ATO and Department of Immigration under fire for IT supplier contracts

The Australian Taxation Office (ATO) and The Department of Immigration and Border Protection (DIBP) have come under scrutiny from the national auditor for failing to properly manage contracts with IT suppliers.

The two agencies also were found to be non-compliant with the mandatory cyber security controls for all Federal Government departments, according to a report from the Australian National Audit Office (ANAO) tabled in federal parliament on Wednesday 15 March.

In April 2013, the Australian Government Protective Security Policy Framework mandated that all Federal Government agencies comply with the Australian Signals Directorate's (ASD) 'Top Four' before 31 June 2014.

These four strategies are mandatory for government departments and include application whitelisting, patching applications, patching operating systems and minimising administrative privileges.

As part of a follow-up audit on the two agencies and the Department of Human Services (DHS), only the DHS was deemed to have implemented the Australian Signals Directorate's ASD Top Four and achieved “cyber resilience”.

The ANAO subsequently tabled a report to Federal Parliament which showed none of the seven government departments examined were compliant with the Australian Signals Directorate’s (ASD) “Top 4” cyber security strategies.
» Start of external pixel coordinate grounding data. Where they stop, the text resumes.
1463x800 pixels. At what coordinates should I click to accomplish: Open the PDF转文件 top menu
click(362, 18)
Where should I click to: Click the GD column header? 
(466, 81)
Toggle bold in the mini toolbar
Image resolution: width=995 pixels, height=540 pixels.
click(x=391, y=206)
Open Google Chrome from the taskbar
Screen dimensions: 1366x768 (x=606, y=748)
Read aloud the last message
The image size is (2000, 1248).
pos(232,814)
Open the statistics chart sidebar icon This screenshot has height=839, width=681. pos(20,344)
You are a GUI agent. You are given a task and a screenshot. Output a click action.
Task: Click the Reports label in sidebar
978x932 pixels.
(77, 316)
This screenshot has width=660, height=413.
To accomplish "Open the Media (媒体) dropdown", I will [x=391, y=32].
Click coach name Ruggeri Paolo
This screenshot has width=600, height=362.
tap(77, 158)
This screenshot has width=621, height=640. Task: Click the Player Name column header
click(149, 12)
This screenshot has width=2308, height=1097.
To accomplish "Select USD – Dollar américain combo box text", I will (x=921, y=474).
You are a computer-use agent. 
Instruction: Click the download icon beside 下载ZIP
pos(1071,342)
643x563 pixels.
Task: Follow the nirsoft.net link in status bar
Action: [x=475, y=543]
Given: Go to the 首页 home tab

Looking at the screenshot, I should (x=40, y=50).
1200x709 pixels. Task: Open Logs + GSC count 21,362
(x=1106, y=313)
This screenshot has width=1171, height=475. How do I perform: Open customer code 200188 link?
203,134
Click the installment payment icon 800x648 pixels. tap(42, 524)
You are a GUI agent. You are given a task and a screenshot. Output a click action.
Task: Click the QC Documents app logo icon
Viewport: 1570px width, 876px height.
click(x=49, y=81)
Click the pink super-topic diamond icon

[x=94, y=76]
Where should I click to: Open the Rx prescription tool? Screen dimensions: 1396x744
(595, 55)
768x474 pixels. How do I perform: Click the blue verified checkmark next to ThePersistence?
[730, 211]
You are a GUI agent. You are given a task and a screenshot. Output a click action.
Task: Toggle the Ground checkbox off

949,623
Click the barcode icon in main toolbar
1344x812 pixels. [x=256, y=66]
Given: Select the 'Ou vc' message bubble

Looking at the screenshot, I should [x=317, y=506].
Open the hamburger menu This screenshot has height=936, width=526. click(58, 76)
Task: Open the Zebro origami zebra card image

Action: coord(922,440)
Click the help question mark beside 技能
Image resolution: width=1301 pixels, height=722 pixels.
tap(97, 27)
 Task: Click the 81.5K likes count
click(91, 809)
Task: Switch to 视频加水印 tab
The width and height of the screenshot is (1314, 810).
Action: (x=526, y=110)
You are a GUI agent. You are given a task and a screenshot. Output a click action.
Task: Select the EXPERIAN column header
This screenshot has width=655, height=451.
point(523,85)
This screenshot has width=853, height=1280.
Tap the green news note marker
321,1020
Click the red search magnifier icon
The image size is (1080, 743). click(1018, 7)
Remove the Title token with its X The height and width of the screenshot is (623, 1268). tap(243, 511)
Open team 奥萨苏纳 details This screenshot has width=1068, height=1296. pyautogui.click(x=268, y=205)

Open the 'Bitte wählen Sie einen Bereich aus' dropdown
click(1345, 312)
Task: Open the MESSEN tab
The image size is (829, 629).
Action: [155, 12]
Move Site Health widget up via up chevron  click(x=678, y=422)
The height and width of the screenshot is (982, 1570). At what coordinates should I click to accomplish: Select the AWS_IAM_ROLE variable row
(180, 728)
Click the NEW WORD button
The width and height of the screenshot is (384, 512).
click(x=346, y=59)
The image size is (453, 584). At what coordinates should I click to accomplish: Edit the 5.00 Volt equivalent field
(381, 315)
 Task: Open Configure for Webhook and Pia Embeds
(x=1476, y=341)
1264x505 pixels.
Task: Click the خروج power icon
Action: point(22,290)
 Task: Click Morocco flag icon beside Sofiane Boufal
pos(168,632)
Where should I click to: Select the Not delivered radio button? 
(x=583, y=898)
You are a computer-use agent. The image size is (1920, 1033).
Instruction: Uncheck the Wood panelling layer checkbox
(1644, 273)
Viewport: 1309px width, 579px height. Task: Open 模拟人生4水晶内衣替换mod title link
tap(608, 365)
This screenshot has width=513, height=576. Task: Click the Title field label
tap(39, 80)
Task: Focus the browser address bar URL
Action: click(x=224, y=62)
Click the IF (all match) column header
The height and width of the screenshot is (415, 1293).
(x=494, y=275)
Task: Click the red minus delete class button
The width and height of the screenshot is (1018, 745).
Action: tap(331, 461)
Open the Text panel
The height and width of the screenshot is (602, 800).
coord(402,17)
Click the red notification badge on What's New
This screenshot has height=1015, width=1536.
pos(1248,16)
At a subsequent parliamentary hearing, the DHS, ATO and DIBP all made assurances that they would work to be compliant with the strategies.

Lack of internal assurance

The ANAO found weaknesses in DIBP's management of ICT contracts. In particular, some of Immigration’s ICT contract arrangements did not align with the Information Security Manual’s security patching requirements.

"Both the ATO and Immigration did not effectively use their internal assurance processes to validate the accuracy of service provider self-assessments against contractual obligations," the ANAO said in its report.

"This led to both entities having limited visibility of the true status of security patches across their ICT environments," it said.

This became such an issue that in one instance, the ATO did not know that one of its service provider took significantly longer than the contractually specified time frame to complete patching

In response the ATO said it had overhauled its governance arrangements with third party suppliers to strengthen its compliance to cyber controls.

“In addition, the ‘essential eight’ cybersecurity controls will form part of the regular reporting requirements to the Security Committee and newly formed Risk Management Committee going forward,” it said.

The DIBP said a review of cyber security executive oversight and governance was planned for the its 2017–18 strategic assurance program.

The DHS processes $172 billion in payments annually. The ATO collects over $440 billion tax revenue per year. Meanwhile, the DIBP electronically processes around seven million visas each year. It also inspects and examines over two million air and sea cargo imports and exports.